GIVEN INSTRUCTION: Transcribe the lines below exactly as they appear, keeping every line.

[Start of TASK INPUT]

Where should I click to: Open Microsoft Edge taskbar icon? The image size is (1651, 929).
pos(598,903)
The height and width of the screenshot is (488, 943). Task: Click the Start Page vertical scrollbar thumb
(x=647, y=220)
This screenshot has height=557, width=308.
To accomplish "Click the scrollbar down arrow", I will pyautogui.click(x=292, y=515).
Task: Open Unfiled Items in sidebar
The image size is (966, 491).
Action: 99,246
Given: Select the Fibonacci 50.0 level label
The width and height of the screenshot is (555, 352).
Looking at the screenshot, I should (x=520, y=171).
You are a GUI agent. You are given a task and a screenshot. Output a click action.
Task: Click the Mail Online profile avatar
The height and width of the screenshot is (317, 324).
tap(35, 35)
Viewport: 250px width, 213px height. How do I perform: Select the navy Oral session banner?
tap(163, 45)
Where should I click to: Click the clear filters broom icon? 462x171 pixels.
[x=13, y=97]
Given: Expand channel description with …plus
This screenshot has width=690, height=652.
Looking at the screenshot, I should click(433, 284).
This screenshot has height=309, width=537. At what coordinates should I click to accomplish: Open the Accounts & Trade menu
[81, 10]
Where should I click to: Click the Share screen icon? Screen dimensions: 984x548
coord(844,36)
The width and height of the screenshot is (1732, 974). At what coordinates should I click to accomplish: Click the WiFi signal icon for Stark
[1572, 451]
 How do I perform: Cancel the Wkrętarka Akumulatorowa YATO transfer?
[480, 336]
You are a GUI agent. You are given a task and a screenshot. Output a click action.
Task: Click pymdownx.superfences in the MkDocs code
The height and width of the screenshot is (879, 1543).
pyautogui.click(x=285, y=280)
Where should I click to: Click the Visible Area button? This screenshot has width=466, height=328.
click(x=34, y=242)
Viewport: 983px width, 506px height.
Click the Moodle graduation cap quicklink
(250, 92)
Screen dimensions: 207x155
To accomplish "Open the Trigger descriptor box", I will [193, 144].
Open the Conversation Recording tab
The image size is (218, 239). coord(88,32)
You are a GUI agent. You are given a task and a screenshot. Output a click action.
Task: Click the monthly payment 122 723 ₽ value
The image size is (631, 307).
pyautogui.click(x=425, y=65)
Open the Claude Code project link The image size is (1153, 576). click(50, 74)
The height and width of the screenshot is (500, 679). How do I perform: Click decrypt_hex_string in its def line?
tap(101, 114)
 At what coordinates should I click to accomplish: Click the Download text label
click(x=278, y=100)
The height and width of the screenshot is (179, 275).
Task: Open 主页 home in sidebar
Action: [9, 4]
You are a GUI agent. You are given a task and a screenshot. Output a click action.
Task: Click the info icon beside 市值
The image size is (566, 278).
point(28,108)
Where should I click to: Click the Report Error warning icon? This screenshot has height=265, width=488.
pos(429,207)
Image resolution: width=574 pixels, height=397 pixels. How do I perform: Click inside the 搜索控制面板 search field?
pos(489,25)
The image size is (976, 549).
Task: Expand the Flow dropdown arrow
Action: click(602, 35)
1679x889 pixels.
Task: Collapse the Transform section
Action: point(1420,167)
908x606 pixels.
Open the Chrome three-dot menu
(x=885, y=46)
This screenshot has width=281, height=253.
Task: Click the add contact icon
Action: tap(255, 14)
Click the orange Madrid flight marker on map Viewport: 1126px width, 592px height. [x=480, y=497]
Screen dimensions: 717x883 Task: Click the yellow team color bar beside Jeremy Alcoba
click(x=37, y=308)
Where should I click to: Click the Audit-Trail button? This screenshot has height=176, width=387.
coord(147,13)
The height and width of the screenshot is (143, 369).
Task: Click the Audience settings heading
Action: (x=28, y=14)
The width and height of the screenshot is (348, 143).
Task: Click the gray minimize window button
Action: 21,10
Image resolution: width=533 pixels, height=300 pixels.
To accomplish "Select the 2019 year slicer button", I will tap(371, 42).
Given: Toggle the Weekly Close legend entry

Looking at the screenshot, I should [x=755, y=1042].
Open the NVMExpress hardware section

[End of TASK INPUT]

SOLUTION TO THIS PROBLEM:
Where should I click to: Open Microsoft Edge taskbar icon? The image size is (1651, 929).
pos(598,903)
The height and width of the screenshot is (488, 943). Task: Click the Start Page vertical scrollbar thumb
(x=647, y=220)
This screenshot has height=557, width=308.
To accomplish "Click the scrollbar down arrow", I will pyautogui.click(x=292, y=515).
Task: Open Unfiled Items in sidebar
The image size is (966, 491).
Action: 99,246
Given: Select the Fibonacci 50.0 level label
The width and height of the screenshot is (555, 352).
Looking at the screenshot, I should (x=520, y=171).
You are a GUI agent. You are given a task and a screenshot. Output a click action.
Task: Click the Mail Online profile avatar
The height and width of the screenshot is (317, 324).
tap(35, 35)
Viewport: 250px width, 213px height. How do I perform: Select the navy Oral session banner?
tap(163, 45)
Where should I click to: Click the clear filters broom icon? 462x171 pixels.
[x=13, y=97]
Given: Expand channel description with …plus
This screenshot has width=690, height=652.
Looking at the screenshot, I should click(433, 284).
This screenshot has height=309, width=537. At what coordinates should I click to accomplish: Open the Accounts & Trade menu
[81, 10]
Where should I click to: Click the Share screen icon? Screen dimensions: 984x548
coord(844,36)
The width and height of the screenshot is (1732, 974). At what coordinates should I click to accomplish: Click the WiFi signal icon for Stark
[1572, 451]
 How do I perform: Cancel the Wkrętarka Akumulatorowa YATO transfer?
[480, 336]
You are a GUI agent. You are given a task and a screenshot. Output a click action.
Task: Click pymdownx.superfences in the MkDocs code
The height and width of the screenshot is (879, 1543).
pyautogui.click(x=285, y=280)
Where should I click to: Click the Visible Area button? This screenshot has width=466, height=328.
click(x=34, y=242)
Viewport: 983px width, 506px height.
Click the Moodle graduation cap quicklink
(250, 92)
Screen dimensions: 207x155
To accomplish "Open the Trigger descriptor box", I will [193, 144].
Open the Conversation Recording tab
The image size is (218, 239). coord(88,32)
You are a GUI agent. You are given a task and a screenshot. Output a click action.
Task: Click the monthly payment 122 723 ₽ value
The image size is (631, 307).
pyautogui.click(x=425, y=65)
Open the Claude Code project link The image size is (1153, 576). click(50, 74)
The height and width of the screenshot is (500, 679). How do I perform: Click decrypt_hex_string in its def line?
tap(101, 114)
 At what coordinates should I click to accomplish: Click the Download text label
click(x=278, y=100)
The height and width of the screenshot is (179, 275).
Task: Open 主页 home in sidebar
Action: [9, 4]
You are a GUI agent. You are given a task and a screenshot. Output a click action.
Task: Click the info icon beside 市值
The image size is (566, 278).
point(28,108)
Where should I click to: Click the Report Error warning icon? This screenshot has height=265, width=488.
pos(429,207)
Image resolution: width=574 pixels, height=397 pixels. How do I perform: Click inside the 搜索控制面板 search field?
pos(489,25)
The image size is (976, 549).
Task: Expand the Flow dropdown arrow
Action: click(602, 35)
1679x889 pixels.
Task: Collapse the Transform section
Action: point(1420,167)
908x606 pixels.
Open the Chrome three-dot menu
(x=885, y=46)
This screenshot has width=281, height=253.
Task: Click the add contact icon
Action: tap(255, 14)
Click the orange Madrid flight marker on map Viewport: 1126px width, 592px height. [x=480, y=497]
Screen dimensions: 717x883 Task: Click the yellow team color bar beside Jeremy Alcoba
click(x=37, y=308)
Where should I click to: Click the Audit-Trail button? This screenshot has height=176, width=387.
coord(147,13)
The height and width of the screenshot is (143, 369).
Task: Click the Audience settings heading
Action: (x=28, y=14)
The width and height of the screenshot is (348, 143).
Task: Click the gray minimize window button
Action: 21,10
Image resolution: width=533 pixels, height=300 pixels.
To accomplish "Select the 2019 year slicer button", I will tap(371, 42).
Given: Toggle the Weekly Close legend entry

Looking at the screenshot, I should [x=755, y=1042].
Open the NVMExpress hardware section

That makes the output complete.